Web scraping Amazon reviews can offer insightful data for market research, sentiment analysis, and competitive analysis. By building a Python scraper, you can extract product review data such as title, content, product name, rating, etc. from Amazon and export it into an Excel spreadsheet.
Through this article, learn to create a simple Amazon product review scraper using Python and SelectorLib. Later, run it on a console in order to extract all the details you need.
Steps for Web Scraping Amazon Reviews
- Markup the data fields to scrape using Selectorlib.
- Copy and run the code.
- Download the data in Excel or CSV file.
Data Fields To Scrape From Amazon
Here are some of the data fields that are obtained when scraping Amazon product reviews and extracted into a spreadsheet from Amazon:
- Product Name
- Review Title
- Review Content/Review Text
- Rating
- Date of Publishing Review
- Verified Purchase
- Author Name
- URL
Installation
For web scraping Amazon product reviews, install the required Python3 packages. The libraries mentioned are used:
- Python Requests – To make requests and download the HTML content of the pages
- LXML – To parse the HTML tree structure using XPaths
- Python Dateutil – To parse review dates
- Selectorlib – To extract data using the YAML file created from the web pages downloaded
Install these libraries using pip3
pip3 install python-dateutil lxml requests selectorlib
The Functionality of the Amazon Product Review Scraper
Here is what a scraper created for scraping Amazon product reviews does:
- It reads a list of product review page URLs from a file called urls.txt, which contains the URLs for the Amazon product pages you need.
- It uses a selectorlib YAML file that identifies the data on an Amazon page and is saved in a file called selectors.yml.
- Scrapes the data.
- Saves the data as a CSV spreadsheet called data.csv.
Creating the YAML File – selectors.yml
Using the Selectorlib Web Scraper Chrome Extension, you can mark the data that you need to extract. It also helps in creating the CSS selectors or XPaths needed to extract that data.
You can use the template created by ScrapeHero to extract the details already mentioned. But if you want to scrape more data fields, then add the new field using Selectorlib to the existing template.

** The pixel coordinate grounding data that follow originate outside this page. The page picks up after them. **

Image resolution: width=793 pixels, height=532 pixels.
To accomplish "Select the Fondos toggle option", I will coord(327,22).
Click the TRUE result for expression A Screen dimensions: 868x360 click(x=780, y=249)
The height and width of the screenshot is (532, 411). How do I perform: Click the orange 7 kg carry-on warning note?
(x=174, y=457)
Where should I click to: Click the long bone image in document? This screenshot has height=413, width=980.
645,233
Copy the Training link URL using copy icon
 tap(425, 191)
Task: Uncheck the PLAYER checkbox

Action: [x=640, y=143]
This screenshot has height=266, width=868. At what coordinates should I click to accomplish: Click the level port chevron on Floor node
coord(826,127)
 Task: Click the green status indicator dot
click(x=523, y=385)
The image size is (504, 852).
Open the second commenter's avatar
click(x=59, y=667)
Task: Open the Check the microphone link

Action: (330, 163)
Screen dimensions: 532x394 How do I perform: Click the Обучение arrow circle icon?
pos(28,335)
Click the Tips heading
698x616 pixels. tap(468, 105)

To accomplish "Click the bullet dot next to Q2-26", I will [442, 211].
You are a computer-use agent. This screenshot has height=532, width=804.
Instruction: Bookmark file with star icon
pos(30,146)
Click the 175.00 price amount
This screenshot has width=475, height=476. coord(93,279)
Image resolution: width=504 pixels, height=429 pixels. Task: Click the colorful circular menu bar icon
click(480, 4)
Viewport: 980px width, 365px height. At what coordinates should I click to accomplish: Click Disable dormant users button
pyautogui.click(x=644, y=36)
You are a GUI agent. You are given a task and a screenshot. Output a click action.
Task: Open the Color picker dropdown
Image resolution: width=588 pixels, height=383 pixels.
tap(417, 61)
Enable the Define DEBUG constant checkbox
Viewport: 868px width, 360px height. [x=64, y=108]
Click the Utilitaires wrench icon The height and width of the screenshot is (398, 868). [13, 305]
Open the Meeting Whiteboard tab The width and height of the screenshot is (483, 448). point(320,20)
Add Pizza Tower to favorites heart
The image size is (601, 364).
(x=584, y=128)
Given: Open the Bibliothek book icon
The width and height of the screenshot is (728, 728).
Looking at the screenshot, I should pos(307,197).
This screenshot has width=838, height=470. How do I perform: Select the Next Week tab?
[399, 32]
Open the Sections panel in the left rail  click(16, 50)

Let’s consider an Amazon page: Nike Women’s Reax Run 5 Running Shoes
Mark up the fields for the data you need to scrape from the Amazon Product Reviews Page using the Selectorlib Chrome Extension.
Click on ‘Highlight’ to highlight and preview all of your selectors in the template, and then click on ‘Export’ to download the YAML file, selectors.yml.
Here is how the template (selectors.yml) file looks:
product_title:
css: 'h1 a[data-hook="product-link"]'
type: Text
reviews:
css: 'div.review div.a-section.celwidget'
multiple: true
type: Text
children:
title:
css: a.review-title
type: Text
content:
css: 'div.a-row.review-data span.review-text'
type: Text
date:
css: span.a-size-base.a-color-secondary
type: Text
variant:
css: 'a.a-size-mini'
type: Text
images:
css: img.review-image-tile
multiple: true
type: Attribute
attribute: src
verified:
css: 'span[data-hook="avp-badge"]'
type: Text
author:
css: span.a-profile-name
type: Text
rating:
css: 'div.a-row:nth-of-type(2) > a.a-link-normal:nth-of-type(1)'
type: Attribute
attribute: title
next_page:
css: 'li.a-last a'
type: Link
The Code
Let’s create a file called reviews.py and paste the Python code into it.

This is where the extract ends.